## Task prompt
All lines from the one containing "Instruction: Open the chart icon for BET-TR" through the end of the material are to be given back exactly, without pictures.

## Records provided

---*---

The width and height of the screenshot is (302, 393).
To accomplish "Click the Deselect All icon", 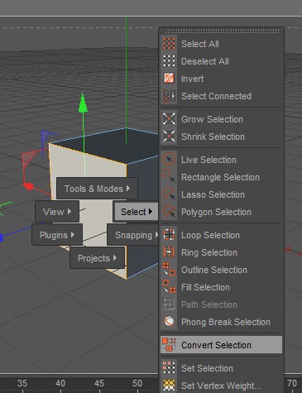I will (x=169, y=61).
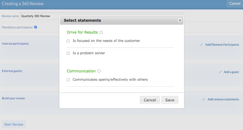Screen dimensions: 243x130
Task: Close the Select statements dialog with X
Action: pos(180,20)
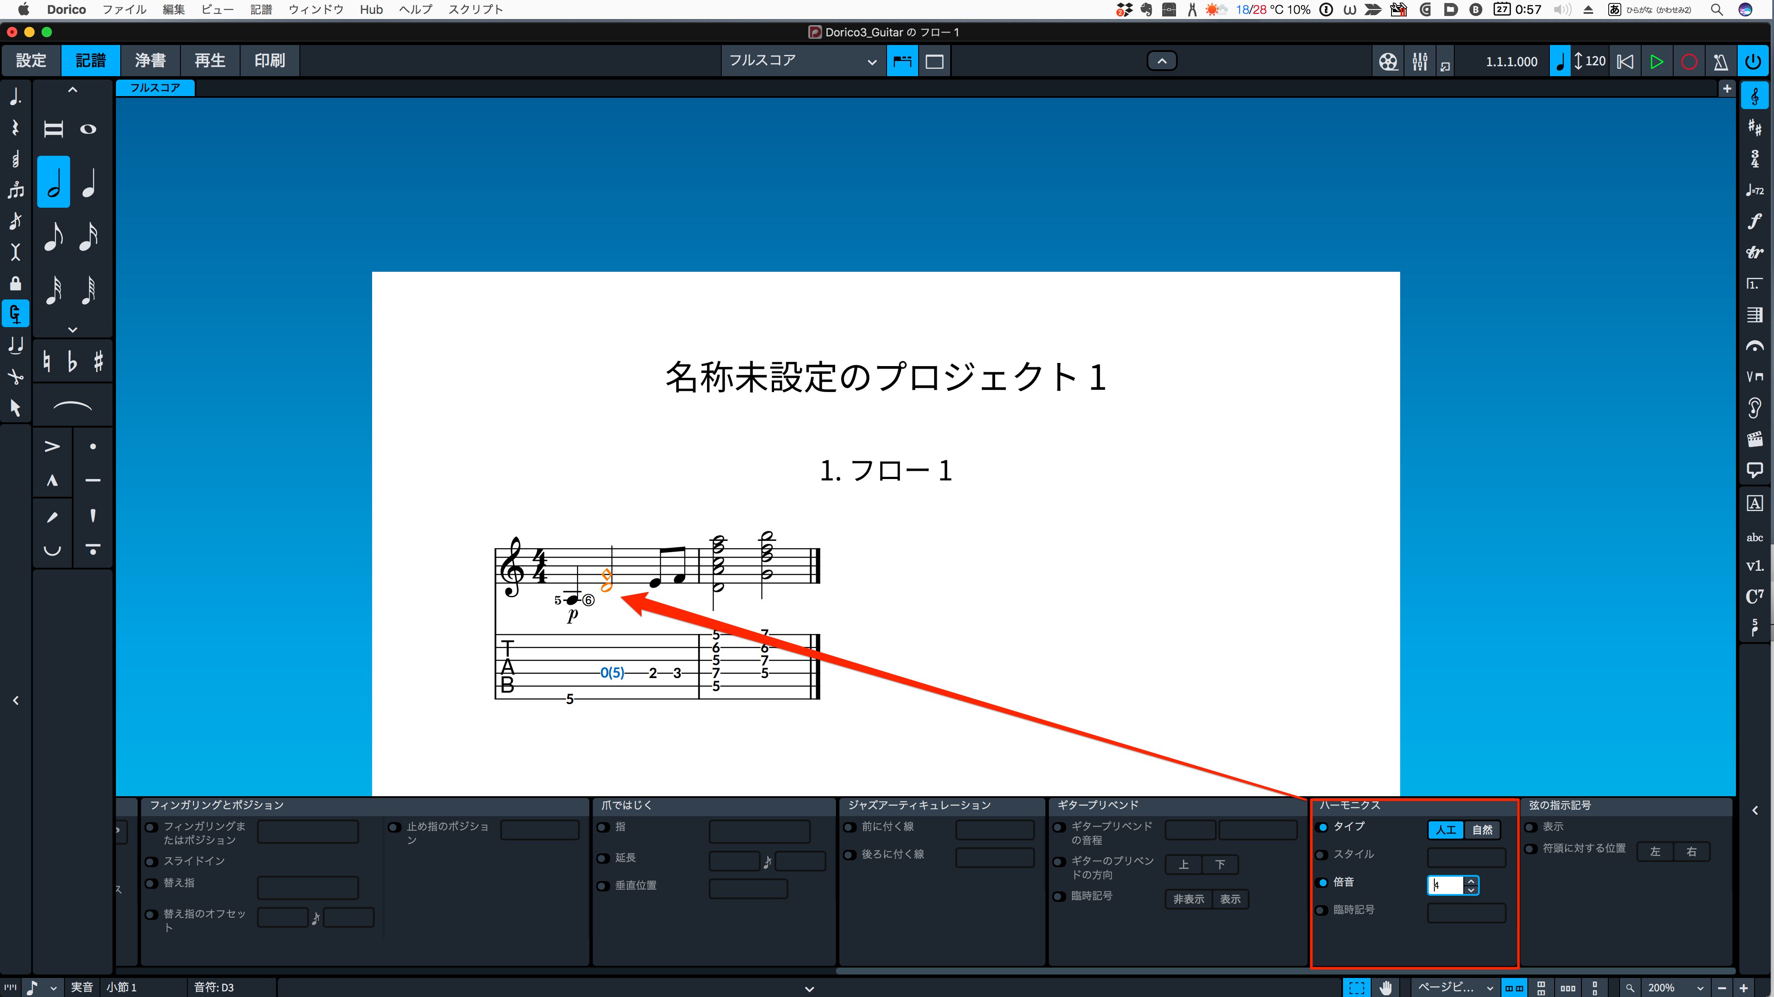Select the half note duration
This screenshot has width=1774, height=997.
click(x=54, y=182)
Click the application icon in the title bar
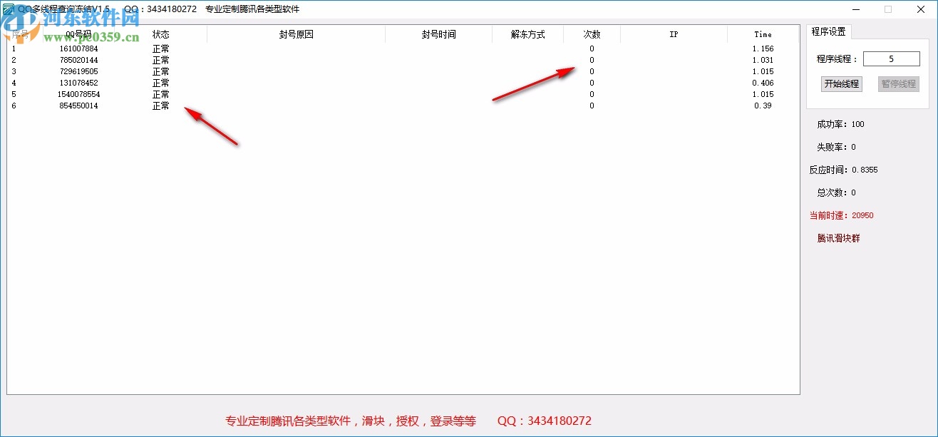This screenshot has width=938, height=437. (8, 9)
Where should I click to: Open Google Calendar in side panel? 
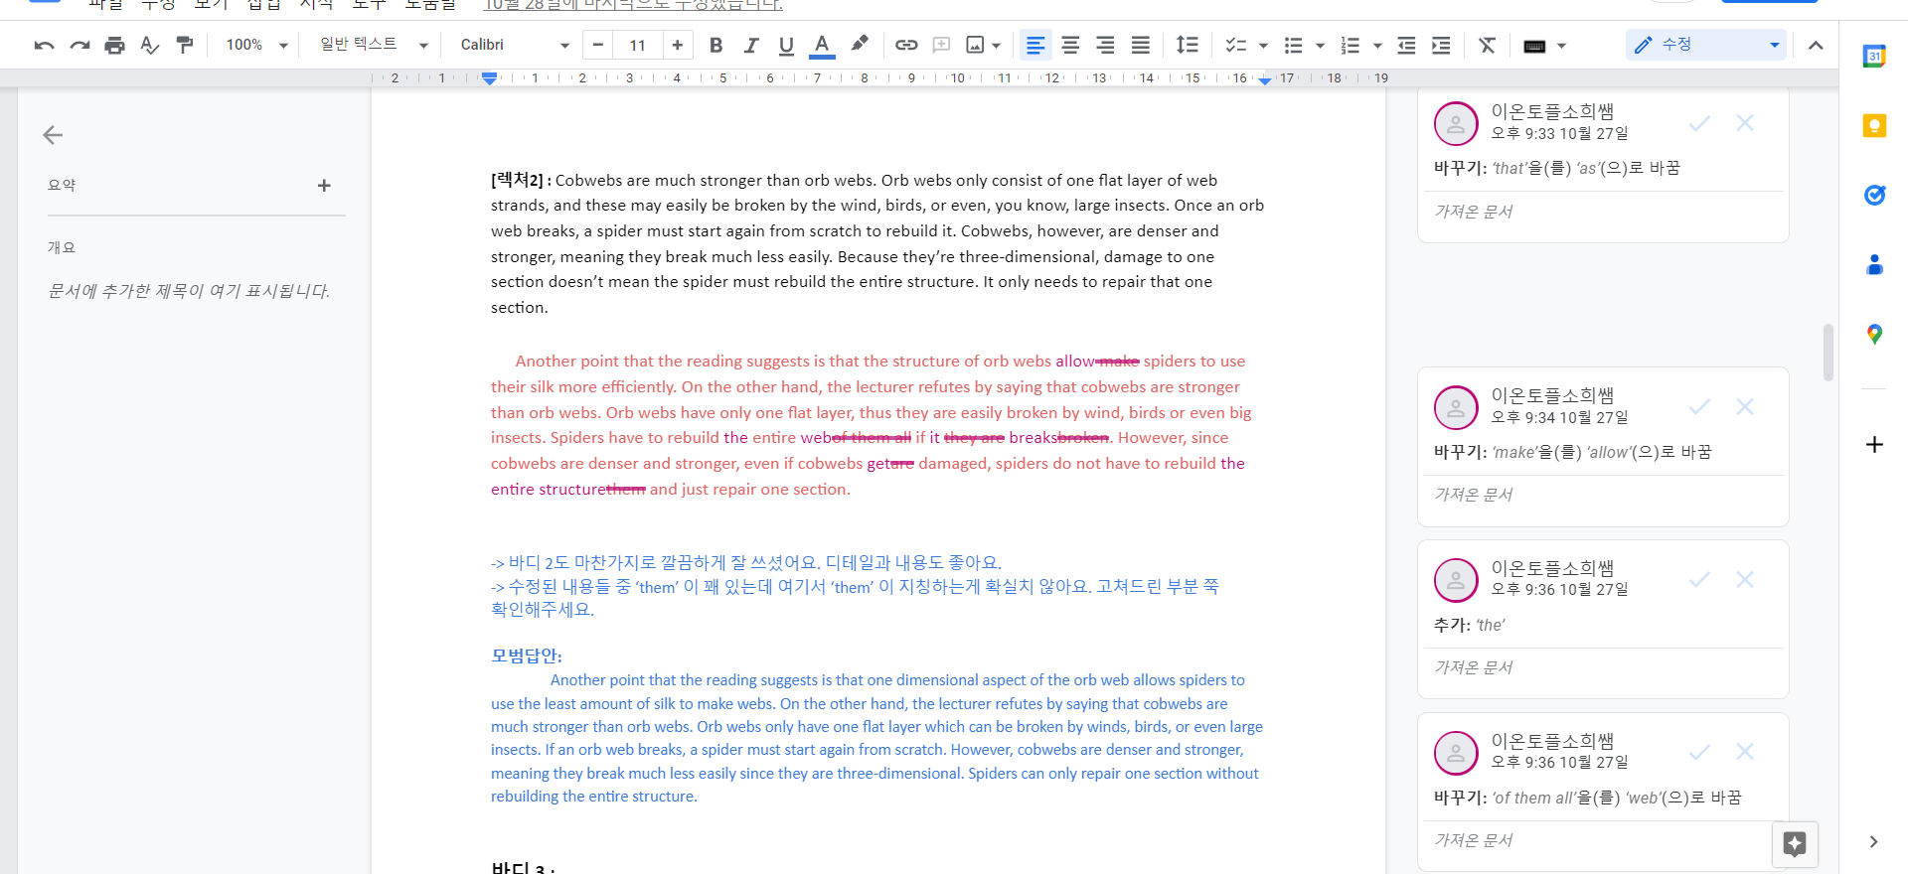tap(1874, 57)
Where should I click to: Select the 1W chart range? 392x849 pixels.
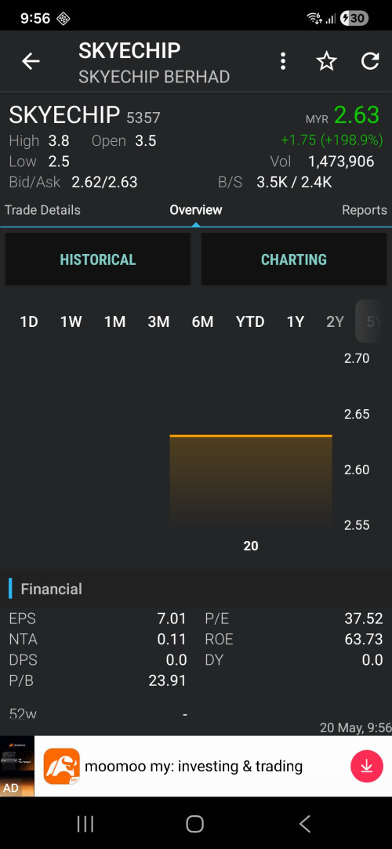[x=71, y=322]
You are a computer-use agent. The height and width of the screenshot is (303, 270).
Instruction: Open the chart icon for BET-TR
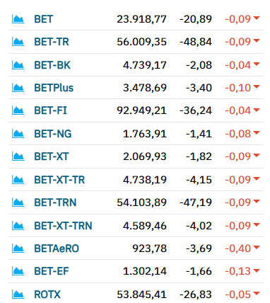point(18,42)
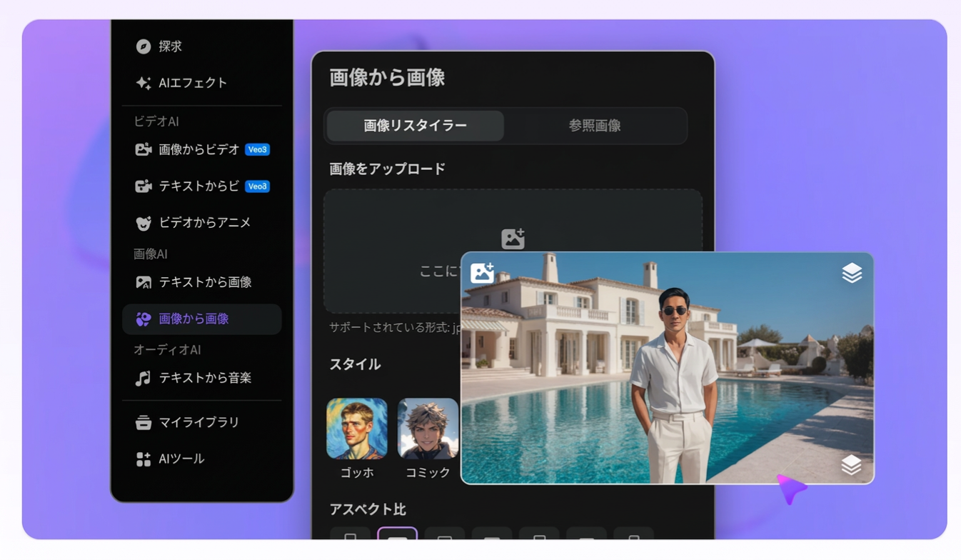The width and height of the screenshot is (961, 560).
Task: Choose the コミック style thumbnail
Action: pyautogui.click(x=428, y=429)
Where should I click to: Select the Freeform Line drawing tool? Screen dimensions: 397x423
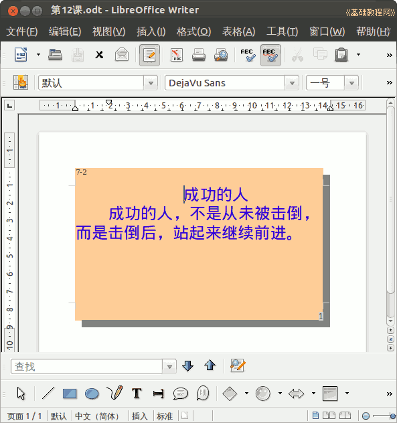pos(114,393)
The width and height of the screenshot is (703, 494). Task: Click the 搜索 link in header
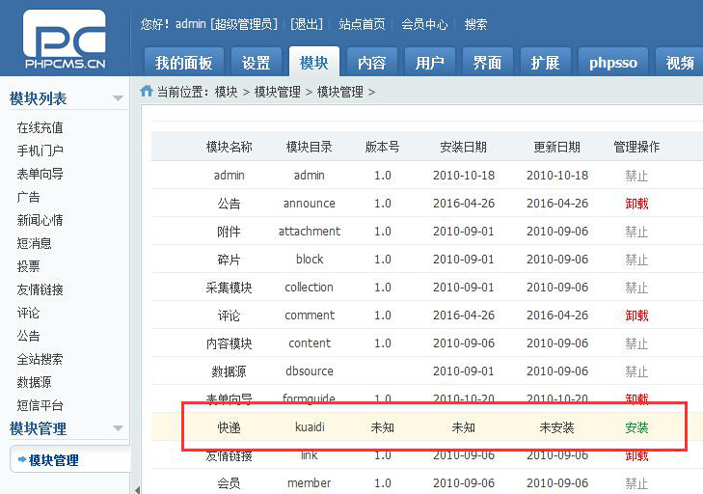click(475, 24)
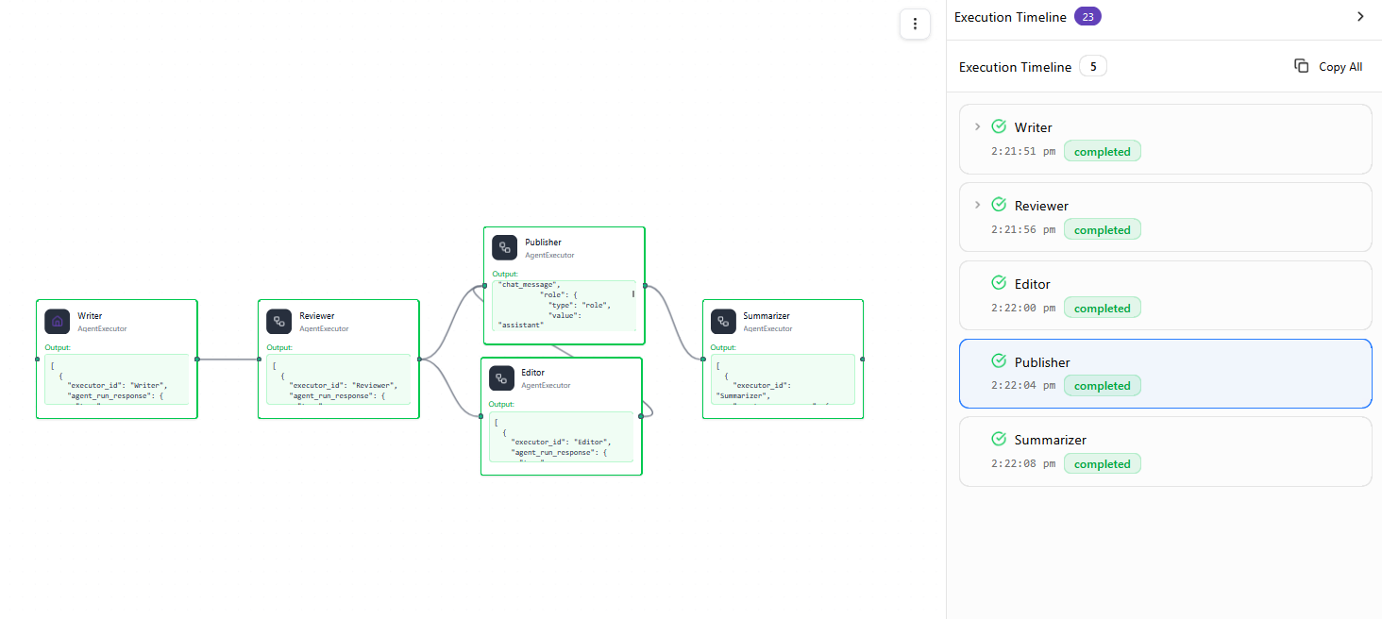1382x619 pixels.
Task: Click the Writer node output connector
Action: [x=196, y=360]
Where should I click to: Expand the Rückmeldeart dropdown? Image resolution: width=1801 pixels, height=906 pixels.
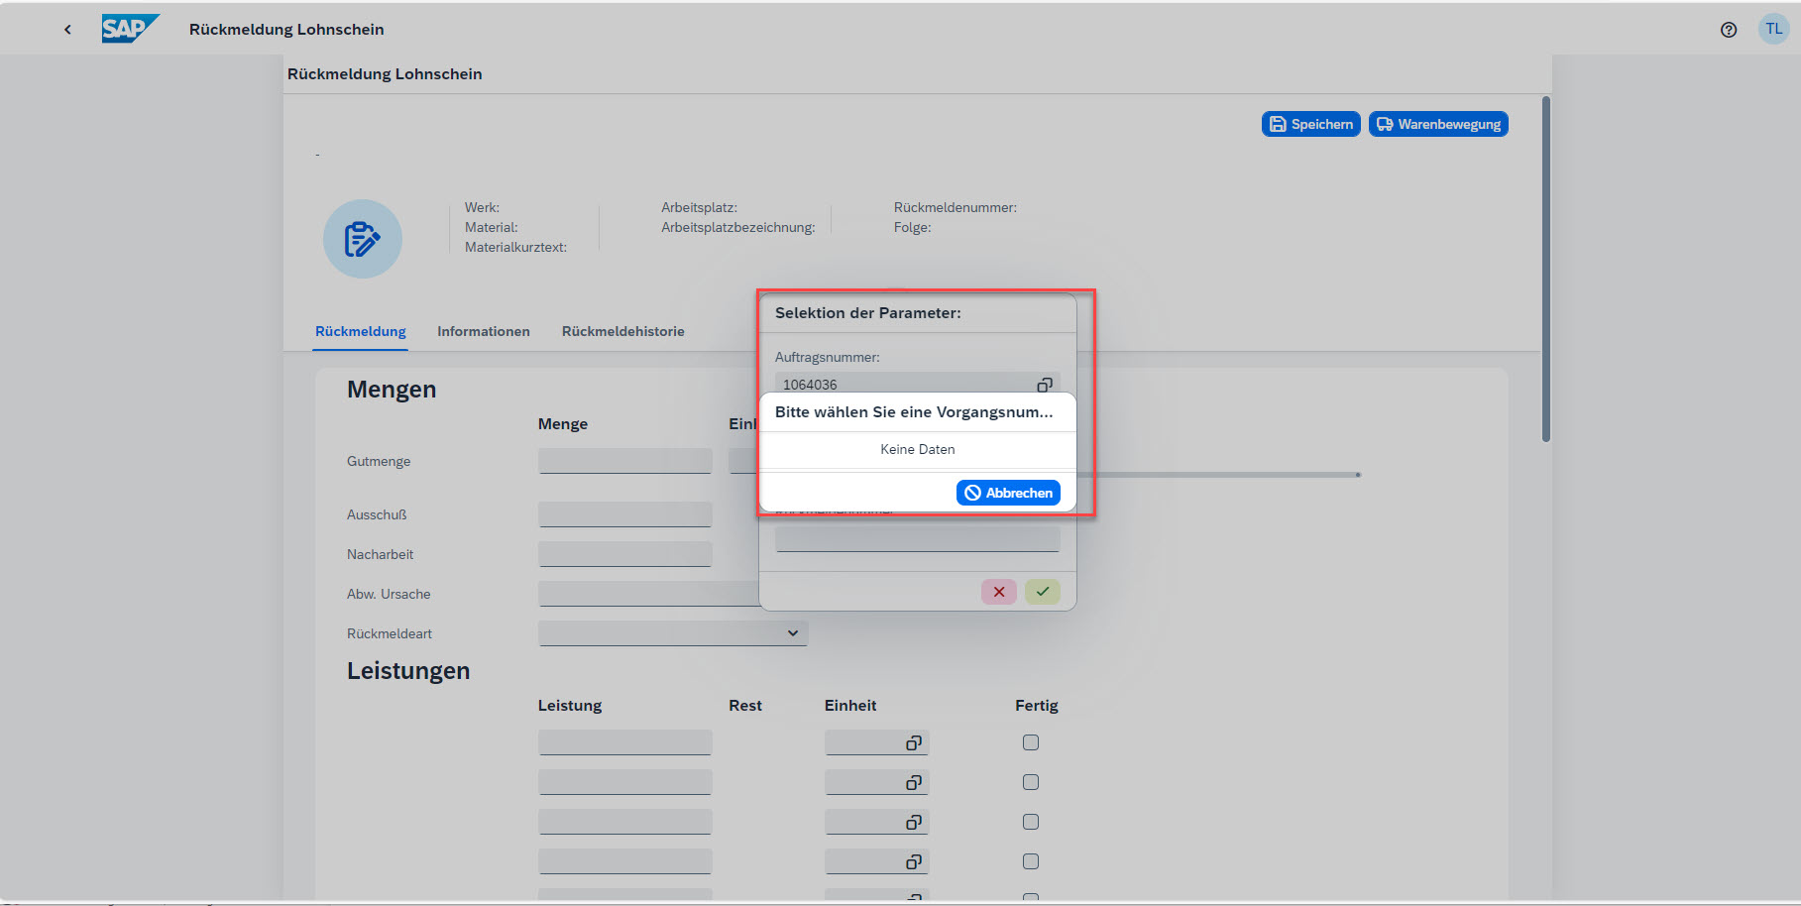click(792, 633)
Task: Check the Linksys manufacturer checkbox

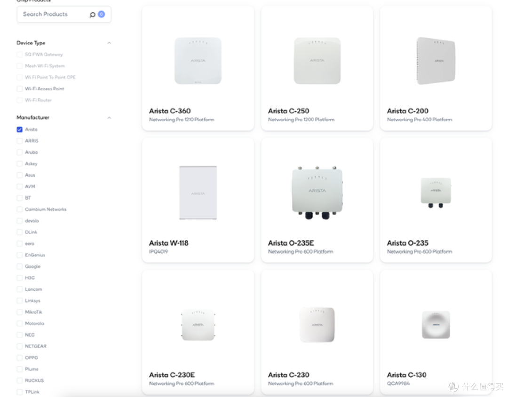Action: (x=20, y=301)
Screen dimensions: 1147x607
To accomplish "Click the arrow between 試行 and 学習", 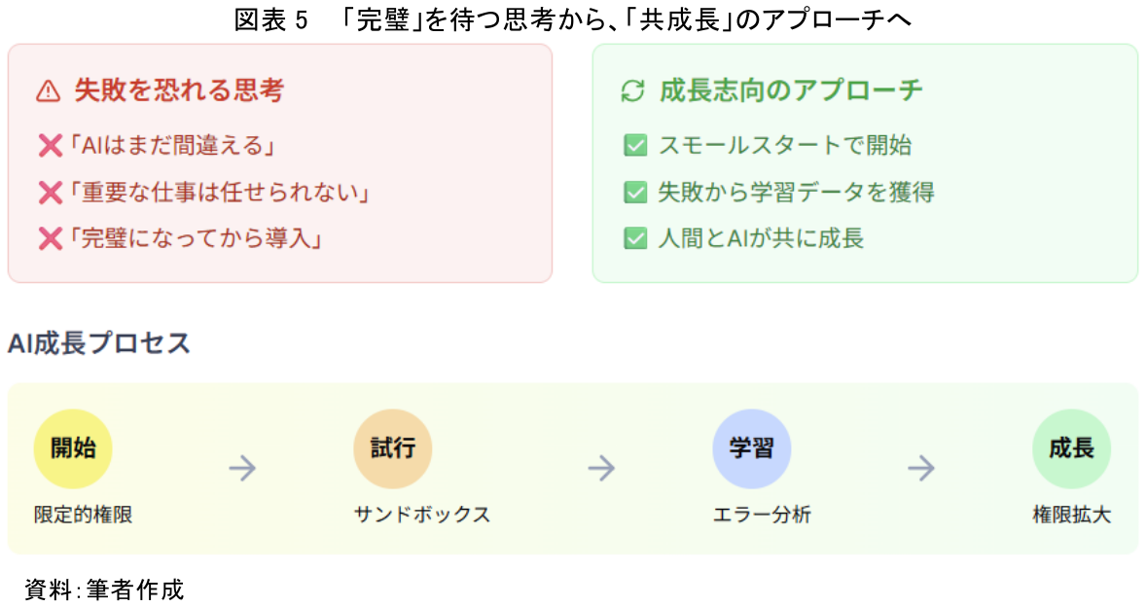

---*---

## Task solution
Instruction: Open the chart icon for BET-TR
point(18,42)
The width and height of the screenshot is (961, 560).
Task: Choose the コミック style thumbnail
Action: pyautogui.click(x=428, y=429)
Where should I click to: Select the Freeform Line drawing tool? Screen dimensions: 397x423
pos(114,393)
The width and height of the screenshot is (703, 494). Task: Click the 搜索 link in header
click(475, 24)
1382x619 pixels.
Task: Click the Writer node output connector
Action: [x=196, y=360]
Where should I click to: Expand the Rückmeldeart dropdown? Image resolution: width=1801 pixels, height=906 pixels.
click(792, 633)
Task: Check the Linksys manufacturer checkbox

Action: (x=20, y=301)
Screen dimensions: 1147x607
To accomplish "Click the arrow between 試行 and 学習", 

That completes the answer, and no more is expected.